Listed entries Start Marker

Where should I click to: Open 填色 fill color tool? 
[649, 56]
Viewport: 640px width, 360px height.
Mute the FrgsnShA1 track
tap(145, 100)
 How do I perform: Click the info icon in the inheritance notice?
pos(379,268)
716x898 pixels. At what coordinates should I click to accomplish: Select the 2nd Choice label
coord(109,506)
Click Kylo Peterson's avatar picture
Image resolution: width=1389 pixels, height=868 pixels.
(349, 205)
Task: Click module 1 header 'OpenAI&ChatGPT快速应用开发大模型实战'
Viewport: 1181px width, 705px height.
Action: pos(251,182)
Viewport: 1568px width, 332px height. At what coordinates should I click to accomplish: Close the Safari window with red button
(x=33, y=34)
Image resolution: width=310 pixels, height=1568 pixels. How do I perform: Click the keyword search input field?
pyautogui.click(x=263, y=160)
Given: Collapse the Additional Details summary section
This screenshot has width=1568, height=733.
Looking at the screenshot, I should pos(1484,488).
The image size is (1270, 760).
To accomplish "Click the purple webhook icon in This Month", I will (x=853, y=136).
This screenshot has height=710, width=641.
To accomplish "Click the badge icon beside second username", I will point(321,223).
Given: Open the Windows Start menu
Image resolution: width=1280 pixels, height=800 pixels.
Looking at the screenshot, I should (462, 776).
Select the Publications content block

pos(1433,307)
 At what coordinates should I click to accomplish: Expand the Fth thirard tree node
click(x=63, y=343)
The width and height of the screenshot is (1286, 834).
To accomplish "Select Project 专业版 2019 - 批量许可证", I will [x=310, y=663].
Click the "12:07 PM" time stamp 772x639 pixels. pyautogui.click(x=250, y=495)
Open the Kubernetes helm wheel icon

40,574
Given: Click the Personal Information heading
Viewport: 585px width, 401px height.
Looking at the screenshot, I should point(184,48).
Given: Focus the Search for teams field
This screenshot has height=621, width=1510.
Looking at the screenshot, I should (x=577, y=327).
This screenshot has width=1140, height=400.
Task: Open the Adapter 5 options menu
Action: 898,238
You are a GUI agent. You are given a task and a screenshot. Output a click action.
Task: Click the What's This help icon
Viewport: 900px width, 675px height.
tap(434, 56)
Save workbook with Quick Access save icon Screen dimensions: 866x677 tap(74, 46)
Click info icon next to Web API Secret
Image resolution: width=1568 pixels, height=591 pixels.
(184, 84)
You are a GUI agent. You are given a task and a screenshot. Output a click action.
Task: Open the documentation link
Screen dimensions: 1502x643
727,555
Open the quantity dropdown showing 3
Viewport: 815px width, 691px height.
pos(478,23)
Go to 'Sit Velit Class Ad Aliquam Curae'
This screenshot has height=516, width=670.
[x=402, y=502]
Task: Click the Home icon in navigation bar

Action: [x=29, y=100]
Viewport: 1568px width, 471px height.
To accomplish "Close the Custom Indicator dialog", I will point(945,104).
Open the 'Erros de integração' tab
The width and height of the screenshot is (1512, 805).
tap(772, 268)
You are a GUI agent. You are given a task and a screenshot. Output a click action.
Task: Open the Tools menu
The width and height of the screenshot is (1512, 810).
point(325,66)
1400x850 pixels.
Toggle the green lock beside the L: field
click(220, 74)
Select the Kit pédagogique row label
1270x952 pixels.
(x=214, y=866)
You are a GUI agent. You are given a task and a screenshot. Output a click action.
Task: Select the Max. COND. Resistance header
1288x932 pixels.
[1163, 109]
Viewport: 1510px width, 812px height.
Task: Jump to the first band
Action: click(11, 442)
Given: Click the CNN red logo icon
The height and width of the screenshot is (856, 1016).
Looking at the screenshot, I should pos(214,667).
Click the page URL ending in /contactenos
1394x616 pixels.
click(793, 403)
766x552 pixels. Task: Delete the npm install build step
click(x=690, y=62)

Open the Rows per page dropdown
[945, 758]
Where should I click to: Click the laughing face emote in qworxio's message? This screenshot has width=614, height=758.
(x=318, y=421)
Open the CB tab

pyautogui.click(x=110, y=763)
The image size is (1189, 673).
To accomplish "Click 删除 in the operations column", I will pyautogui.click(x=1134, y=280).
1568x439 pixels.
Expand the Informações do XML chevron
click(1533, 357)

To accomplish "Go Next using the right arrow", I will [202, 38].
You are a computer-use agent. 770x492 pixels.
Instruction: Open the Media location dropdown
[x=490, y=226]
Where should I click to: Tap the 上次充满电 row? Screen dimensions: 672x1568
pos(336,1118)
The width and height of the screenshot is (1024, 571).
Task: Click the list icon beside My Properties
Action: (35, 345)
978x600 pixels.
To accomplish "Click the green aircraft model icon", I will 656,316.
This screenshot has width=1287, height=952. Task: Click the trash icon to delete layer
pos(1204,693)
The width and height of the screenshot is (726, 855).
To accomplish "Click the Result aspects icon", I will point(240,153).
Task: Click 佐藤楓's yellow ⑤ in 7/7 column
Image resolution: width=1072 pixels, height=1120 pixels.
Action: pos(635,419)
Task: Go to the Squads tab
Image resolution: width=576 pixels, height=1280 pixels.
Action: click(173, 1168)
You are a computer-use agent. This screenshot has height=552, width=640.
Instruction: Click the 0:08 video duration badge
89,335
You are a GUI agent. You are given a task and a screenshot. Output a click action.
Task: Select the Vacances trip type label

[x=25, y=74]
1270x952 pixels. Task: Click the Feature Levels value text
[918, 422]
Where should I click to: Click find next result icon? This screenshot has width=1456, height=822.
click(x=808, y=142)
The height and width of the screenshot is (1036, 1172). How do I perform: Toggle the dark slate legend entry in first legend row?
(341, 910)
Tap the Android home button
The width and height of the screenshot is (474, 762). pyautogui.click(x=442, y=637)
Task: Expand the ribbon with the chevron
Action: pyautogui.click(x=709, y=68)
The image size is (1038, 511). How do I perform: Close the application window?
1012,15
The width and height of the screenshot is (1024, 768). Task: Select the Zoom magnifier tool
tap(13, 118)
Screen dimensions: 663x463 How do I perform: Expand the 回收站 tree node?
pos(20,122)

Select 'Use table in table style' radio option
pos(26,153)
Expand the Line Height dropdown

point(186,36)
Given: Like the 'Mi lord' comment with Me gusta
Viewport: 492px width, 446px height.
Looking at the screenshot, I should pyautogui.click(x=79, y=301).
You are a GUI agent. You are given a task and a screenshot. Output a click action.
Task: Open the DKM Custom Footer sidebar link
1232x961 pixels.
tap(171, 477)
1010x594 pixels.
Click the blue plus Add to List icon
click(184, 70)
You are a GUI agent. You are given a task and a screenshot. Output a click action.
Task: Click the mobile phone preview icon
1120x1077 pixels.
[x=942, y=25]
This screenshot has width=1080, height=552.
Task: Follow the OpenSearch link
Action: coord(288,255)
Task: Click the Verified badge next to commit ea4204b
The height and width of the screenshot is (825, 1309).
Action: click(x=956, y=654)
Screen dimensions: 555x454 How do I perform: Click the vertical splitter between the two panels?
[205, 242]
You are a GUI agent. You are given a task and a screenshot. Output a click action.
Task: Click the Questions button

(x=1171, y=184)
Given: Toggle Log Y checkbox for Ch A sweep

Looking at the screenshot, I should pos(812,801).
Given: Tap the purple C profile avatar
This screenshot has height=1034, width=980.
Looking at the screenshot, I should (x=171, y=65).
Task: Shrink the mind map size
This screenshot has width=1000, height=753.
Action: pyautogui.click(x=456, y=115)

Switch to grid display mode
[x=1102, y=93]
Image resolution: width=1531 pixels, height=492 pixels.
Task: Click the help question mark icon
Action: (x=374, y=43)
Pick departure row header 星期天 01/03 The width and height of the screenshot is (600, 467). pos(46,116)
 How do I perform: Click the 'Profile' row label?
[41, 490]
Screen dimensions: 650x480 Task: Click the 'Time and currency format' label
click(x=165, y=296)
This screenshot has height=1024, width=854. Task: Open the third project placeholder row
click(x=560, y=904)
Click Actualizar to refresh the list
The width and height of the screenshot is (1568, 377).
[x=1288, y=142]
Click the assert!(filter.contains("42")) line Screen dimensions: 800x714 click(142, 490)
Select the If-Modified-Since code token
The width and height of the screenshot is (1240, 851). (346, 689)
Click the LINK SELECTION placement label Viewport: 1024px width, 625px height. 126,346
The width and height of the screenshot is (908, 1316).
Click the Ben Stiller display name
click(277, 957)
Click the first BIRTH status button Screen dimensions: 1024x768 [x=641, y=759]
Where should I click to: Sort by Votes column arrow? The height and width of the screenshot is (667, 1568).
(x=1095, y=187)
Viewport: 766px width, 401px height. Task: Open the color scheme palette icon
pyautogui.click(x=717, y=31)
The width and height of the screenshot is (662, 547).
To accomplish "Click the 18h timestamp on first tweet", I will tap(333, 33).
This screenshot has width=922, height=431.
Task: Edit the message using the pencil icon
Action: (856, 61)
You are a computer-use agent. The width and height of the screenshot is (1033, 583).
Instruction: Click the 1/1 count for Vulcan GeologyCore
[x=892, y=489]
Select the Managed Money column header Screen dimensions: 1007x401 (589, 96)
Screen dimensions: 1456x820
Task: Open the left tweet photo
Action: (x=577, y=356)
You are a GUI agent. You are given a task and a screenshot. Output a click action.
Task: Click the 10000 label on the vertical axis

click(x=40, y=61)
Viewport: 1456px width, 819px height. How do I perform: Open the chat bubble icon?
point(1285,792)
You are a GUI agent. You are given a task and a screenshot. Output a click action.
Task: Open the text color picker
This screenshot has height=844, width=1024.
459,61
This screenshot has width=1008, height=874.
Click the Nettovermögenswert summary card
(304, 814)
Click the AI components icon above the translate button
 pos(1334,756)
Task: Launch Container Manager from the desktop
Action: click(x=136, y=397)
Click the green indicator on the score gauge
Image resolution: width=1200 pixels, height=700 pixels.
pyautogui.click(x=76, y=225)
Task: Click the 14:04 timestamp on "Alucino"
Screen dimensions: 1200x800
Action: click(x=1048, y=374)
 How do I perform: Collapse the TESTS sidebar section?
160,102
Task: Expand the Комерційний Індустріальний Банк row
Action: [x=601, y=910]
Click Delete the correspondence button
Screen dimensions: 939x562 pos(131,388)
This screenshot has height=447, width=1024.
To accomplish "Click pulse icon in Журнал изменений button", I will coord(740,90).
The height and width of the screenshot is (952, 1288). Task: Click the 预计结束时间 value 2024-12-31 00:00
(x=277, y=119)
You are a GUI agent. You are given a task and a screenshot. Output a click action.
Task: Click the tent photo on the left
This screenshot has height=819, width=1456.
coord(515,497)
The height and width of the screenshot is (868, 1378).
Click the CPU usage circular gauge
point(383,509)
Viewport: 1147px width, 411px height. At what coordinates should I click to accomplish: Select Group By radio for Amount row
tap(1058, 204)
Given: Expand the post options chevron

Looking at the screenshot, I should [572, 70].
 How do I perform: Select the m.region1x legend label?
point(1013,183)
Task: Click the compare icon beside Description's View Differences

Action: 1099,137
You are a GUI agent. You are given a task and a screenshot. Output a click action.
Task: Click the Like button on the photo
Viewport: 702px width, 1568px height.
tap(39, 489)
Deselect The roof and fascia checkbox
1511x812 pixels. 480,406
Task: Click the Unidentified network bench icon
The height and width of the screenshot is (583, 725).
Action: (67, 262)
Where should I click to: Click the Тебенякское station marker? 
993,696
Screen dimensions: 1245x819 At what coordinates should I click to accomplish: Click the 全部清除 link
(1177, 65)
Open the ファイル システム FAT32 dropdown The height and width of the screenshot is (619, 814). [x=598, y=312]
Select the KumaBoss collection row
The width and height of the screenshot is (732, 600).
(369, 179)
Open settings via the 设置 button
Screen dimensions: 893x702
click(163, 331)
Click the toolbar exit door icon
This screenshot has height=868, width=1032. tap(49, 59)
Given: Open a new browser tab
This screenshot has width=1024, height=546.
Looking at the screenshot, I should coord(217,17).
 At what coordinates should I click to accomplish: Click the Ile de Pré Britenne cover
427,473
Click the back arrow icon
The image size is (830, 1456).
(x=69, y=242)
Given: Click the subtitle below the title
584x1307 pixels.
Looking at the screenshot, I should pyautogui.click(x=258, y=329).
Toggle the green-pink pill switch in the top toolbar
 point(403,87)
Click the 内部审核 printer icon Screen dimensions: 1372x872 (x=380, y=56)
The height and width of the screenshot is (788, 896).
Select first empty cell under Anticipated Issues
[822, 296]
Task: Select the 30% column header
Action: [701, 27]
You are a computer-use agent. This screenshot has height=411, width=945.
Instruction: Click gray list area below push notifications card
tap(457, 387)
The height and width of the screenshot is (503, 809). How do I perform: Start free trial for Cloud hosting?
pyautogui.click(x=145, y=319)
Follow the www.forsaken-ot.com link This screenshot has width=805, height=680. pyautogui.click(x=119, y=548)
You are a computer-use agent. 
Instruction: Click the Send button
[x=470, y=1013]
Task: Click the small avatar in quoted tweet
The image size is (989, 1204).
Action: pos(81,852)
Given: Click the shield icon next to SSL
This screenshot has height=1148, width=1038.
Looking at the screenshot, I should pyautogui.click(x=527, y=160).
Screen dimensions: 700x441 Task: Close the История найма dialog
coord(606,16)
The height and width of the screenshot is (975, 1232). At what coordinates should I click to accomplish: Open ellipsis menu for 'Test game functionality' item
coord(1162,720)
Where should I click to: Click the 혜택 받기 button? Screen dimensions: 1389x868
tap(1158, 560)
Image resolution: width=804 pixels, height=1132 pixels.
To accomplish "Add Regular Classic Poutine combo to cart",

Listed entries End Marker

Every line above that holds the string "purple" counts once; give the total and nothing more.

2